The girls were doing it again. They had him holding one conversation with two girls who seemed to be reading each other’s minds. He didn’t believe they even realized they were doing it!

“Who was he?” Jason asked as Meg handed him the gravy.

“Oh, he had the most beautiful name, too!” Jenny fairly squealed. “It was Rafe.”

“Rafe Lynch,” added Megan. “The first name’s prettier than the last.”

Jason froze, mid-pour. After the moment it took him to let this news sink in, he said, “You were at Abigail’s when you met him.” If he’d had access to a buggy whip, he would have taken it to Jenny right then and there.

Jenny, who seemed to be able to sense what he was thinking, said, “Now, Jason, don’t be cross. We just ducked in to get out of the rain, and when we went inside, Abigail was the only one there!”

“Still, you know you’re not supposed to be in there. Especially hangin’ around with the likes of Rafe Lynch! He’s a dangerous man, Jenny. And you pay attention, too, Meg. He’s wanted for eight murders in California. Eight! He’s a cold-blooded killer, and you’re not to go anywhere near him again!”

Jenny started, “But, Jason . . .”

“No!” he shouted, cutting her off more firmly than he wished, but less vehemently than he felt. Damn that Lynch! Why did he have to choose Fury in which to stop over?

He remembered the gravy then, and finished pouring out his share. And when he looked up again, Jenny was close to tears. He reached to put his hand on her arm, but she snatched it away and said, “Don’t!”

He switched his attention to Megan. “What?”

“You’re terrible, Jason!” she said, shoving away from the table. “He was just lovely, really nice. There must be two Rafe Lynches, that’s what it is, and Jenny and I met the good one! He couldn’t possibly be a . . . a k-killer! He’s well-spoken and he told us about beating the storm into town, and—”

“And he has little crinkles at the corners of his eyes!” Jenny added, as if this was a sure and certain sign of sainthood. Now, Jason knew full well that if there was more than one Rafe Lynch, this wasn’t him. They had the real, honest-to-God Rafe Lynch setting up shop—now down the street, at the saloon—and he was a very bad man.

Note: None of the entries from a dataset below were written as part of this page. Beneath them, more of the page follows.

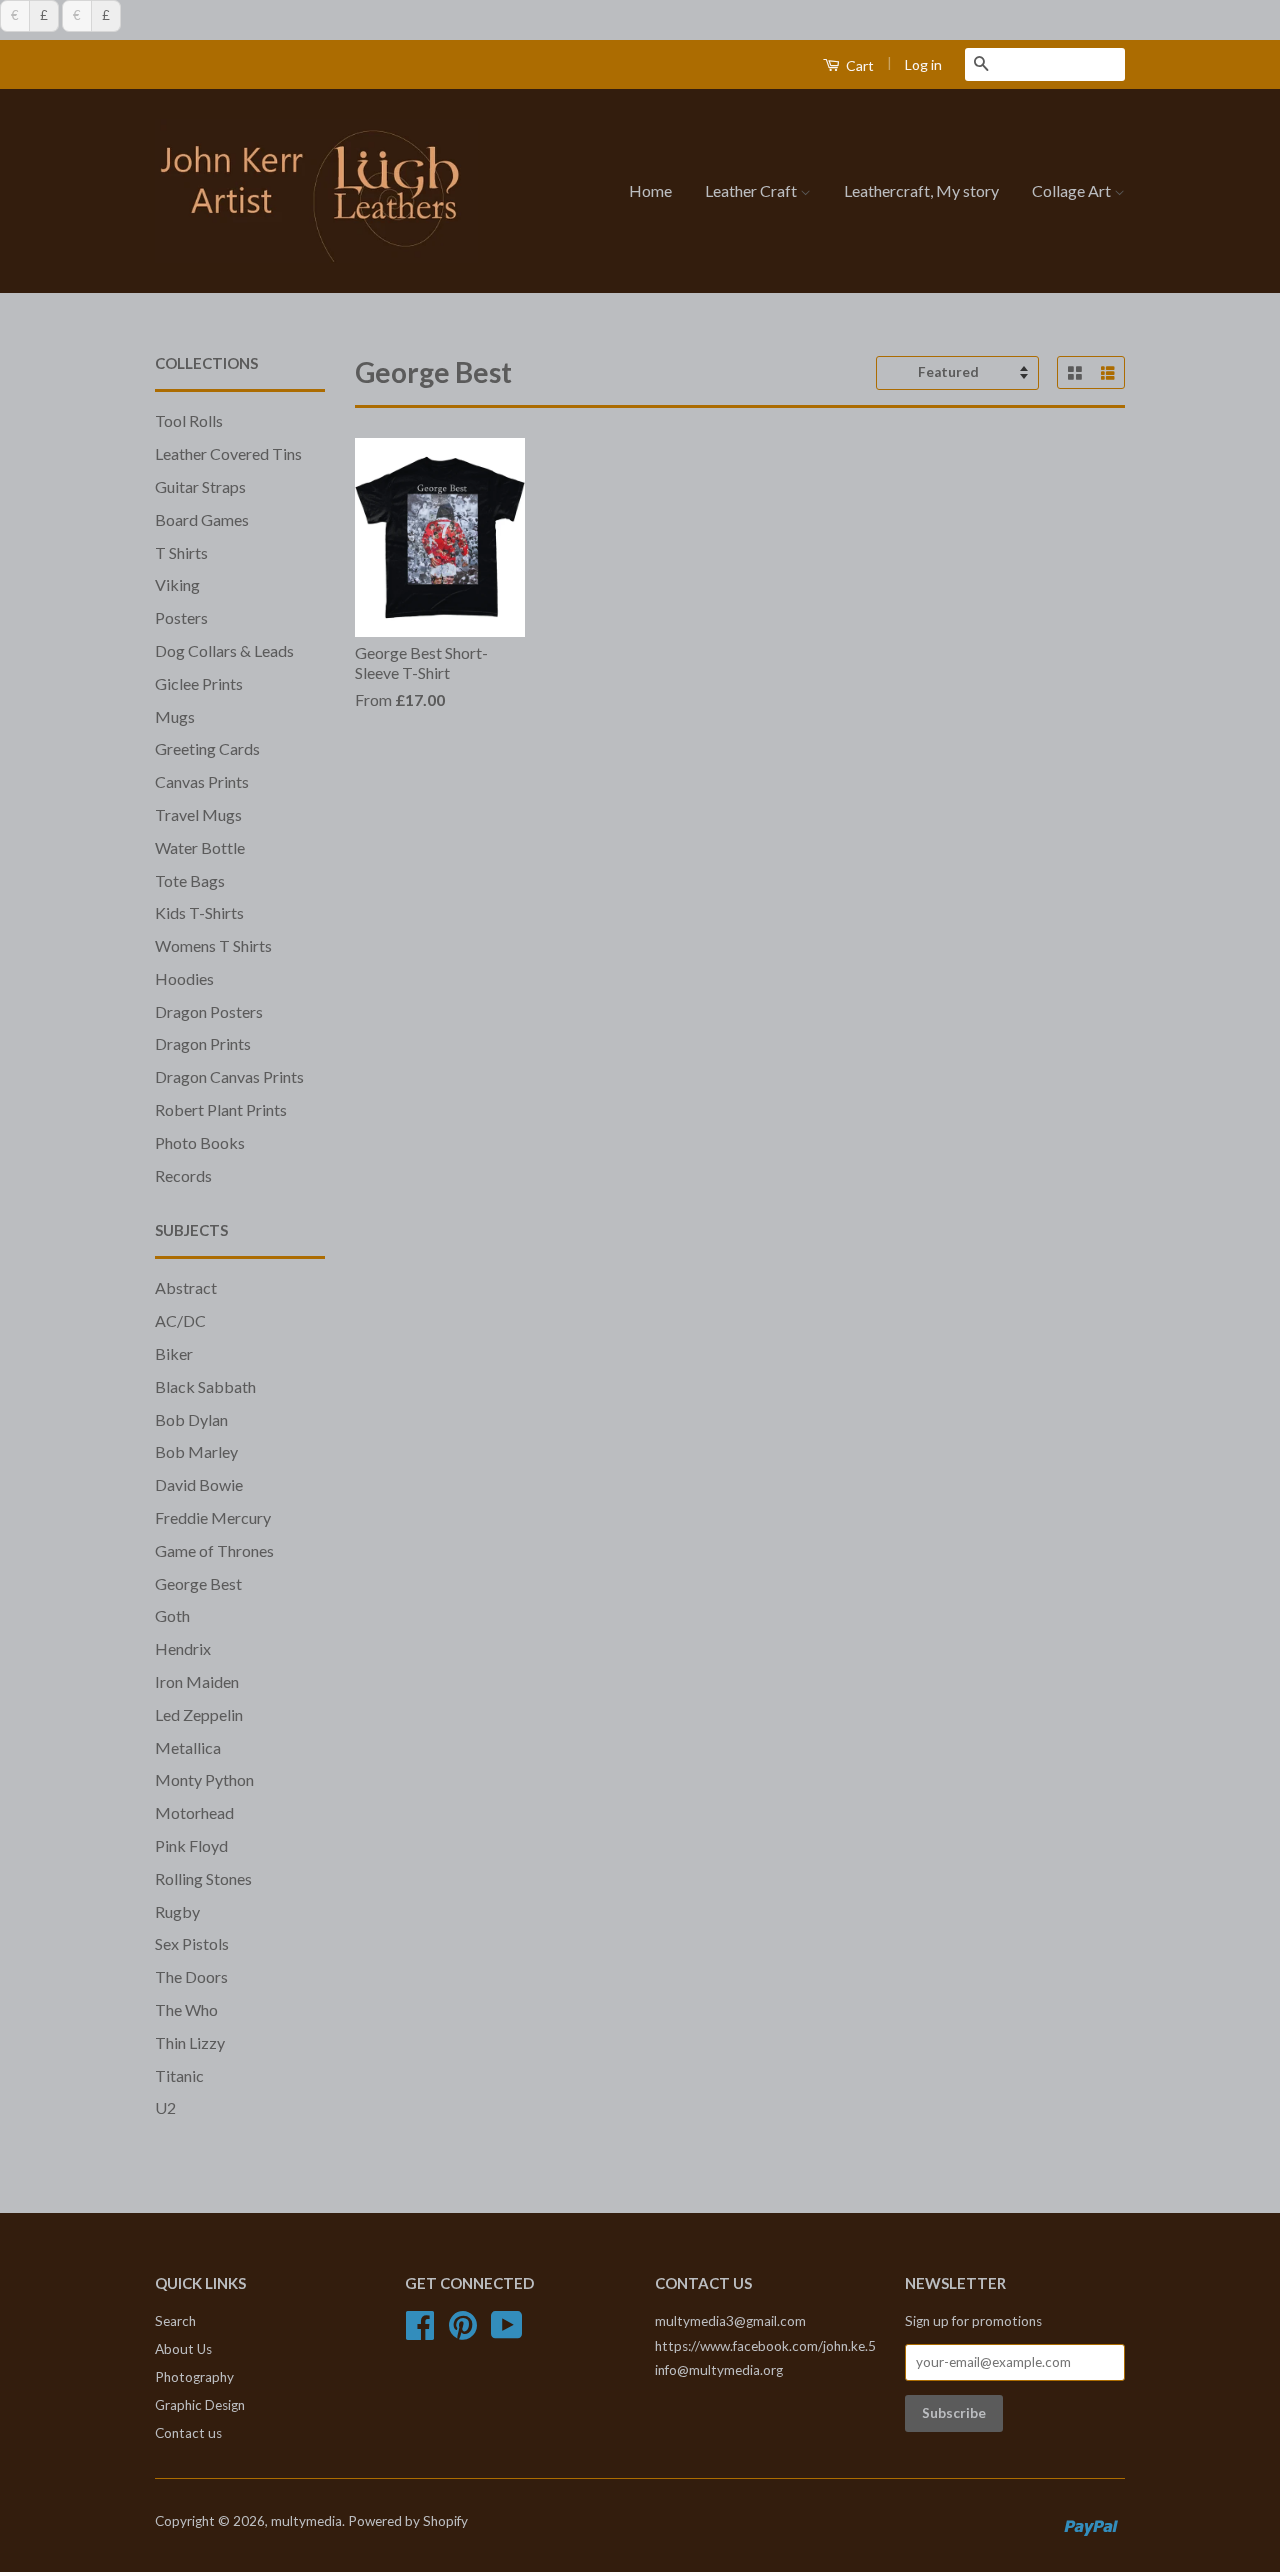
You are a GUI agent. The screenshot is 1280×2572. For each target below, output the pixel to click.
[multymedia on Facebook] (420, 2332)
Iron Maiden (197, 1681)
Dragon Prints (203, 1043)
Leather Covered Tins (228, 453)
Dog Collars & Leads (224, 650)
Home (650, 190)
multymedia (306, 2521)
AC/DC (180, 1320)
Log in (923, 64)
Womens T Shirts (213, 945)
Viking (177, 584)
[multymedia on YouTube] (507, 2332)
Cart (858, 65)
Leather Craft (752, 190)
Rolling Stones (203, 1878)
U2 (165, 2107)
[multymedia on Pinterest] (463, 2332)
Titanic (179, 2075)
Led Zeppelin (199, 1714)
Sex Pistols (192, 1943)
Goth (172, 1615)
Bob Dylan (191, 1419)
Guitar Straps (200, 486)
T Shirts (181, 552)
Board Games (202, 519)
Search (175, 2321)
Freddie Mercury (213, 1517)
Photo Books (200, 1142)
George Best (198, 1583)
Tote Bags (190, 880)
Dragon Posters (209, 1011)
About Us (183, 2349)
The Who (186, 2009)
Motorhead (194, 1812)
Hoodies (184, 978)
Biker (174, 1353)
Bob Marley (196, 1451)
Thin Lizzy (190, 2042)
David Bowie (199, 1484)
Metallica (188, 1747)
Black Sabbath (205, 1386)
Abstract (186, 1287)
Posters (181, 617)
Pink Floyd (191, 1845)
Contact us (188, 2433)
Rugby (177, 1911)
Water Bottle (200, 847)
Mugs (175, 716)
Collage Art (1073, 190)
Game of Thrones (214, 1550)
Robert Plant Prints (221, 1109)
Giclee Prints (199, 683)
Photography (194, 2377)
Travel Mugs (198, 814)
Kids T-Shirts (199, 912)
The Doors (191, 1976)
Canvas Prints (202, 781)
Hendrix (183, 1648)
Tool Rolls (189, 420)
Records (183, 1175)
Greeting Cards (207, 748)
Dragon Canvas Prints (229, 1076)
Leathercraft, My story (921, 190)
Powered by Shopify (408, 2521)
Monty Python (204, 1779)
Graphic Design (200, 2405)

But in order to calm the girls, and also to avoid ruining a perfectly good meal, he decided to take the middle road. “All right. Maybe there is more than one Rafe Lynch. I’ll check it out first thing tomorrow morning. Everybody happy again?”

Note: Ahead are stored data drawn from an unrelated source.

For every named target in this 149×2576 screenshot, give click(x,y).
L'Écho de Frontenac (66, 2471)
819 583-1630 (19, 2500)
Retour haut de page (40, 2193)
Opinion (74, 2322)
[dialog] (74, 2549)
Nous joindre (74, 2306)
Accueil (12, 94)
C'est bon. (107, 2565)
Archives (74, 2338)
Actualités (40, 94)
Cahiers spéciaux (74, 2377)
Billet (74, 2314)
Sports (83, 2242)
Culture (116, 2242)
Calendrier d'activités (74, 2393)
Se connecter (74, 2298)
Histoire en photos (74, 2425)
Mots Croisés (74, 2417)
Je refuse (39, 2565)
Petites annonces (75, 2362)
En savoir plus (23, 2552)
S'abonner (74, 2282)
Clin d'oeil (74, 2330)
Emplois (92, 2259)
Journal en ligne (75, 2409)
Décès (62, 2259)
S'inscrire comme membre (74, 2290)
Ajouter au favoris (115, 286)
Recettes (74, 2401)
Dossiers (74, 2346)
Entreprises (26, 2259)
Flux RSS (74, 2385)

Megan scraped her chair back toward the table, and Jenny took the gravy boat from Jason’s hand. The situation was calmed, at least for the present.

However, it seemed that Jason was doomed to have a troubled suppertime. At just about the time that Jenny began to cut the apple pie into slices and serve it, the sound of arguing voices came to Jason’s ears, followed directly by a fist banging on the door. “Who in the hell . . . ?” he muttered as he rose and walked to the front door, after cautioning the girls to stay put.

The banging, which had kept up since it started, suddenly stopped as Jason opened the door to find Deputy Ward Wanamaker, fist cocked back and aimed directly at Matt MacDonald, whom he held by the collar. And who was also the last person Jason expected to find in Fury that day. Ward was a tall, string bean of a man and had about four inches on Matt, and Matt looked, well, afraid.

Without taking his fist down, Ward said, “I already told him about twenty times that we ain’t got no jurisdiction out at his place, but he kept shoutin’ as how he wanted to talk to somebody in authority, not no stupid deputy. And so I brung him here. This here’s the highest authority in Fury, Matthew,” he added, punctuating the statement with a shake of Matt’s collar that rattled the man’s teeth.

Once again, Jason pulled on the cloak of peacemaker. “Let go of him, Ward.”

Ward gradually loosened his grip and lowered his punching arm, and for just a second, Jason thought that Matt was going to rabbit. But he didn’t. With a glare of unadulterated rage painting his features, he snarled, “I imagine you’re gonna be as useless as usual?”

“If you got problems out at your place, you’re right,” Jason said. “What is it this time?”

“My cattle, godammit! Somebody stole two of my cattle!”

“Sorry to hear that, Matt.”

“You’re not sorry at all! You’ve got it in for anything or anybody attached to me, and I swear, I—”

“You swear what, Matthew?” asked Megan, who had just appeared at Jason’s side, her napkin in her hand.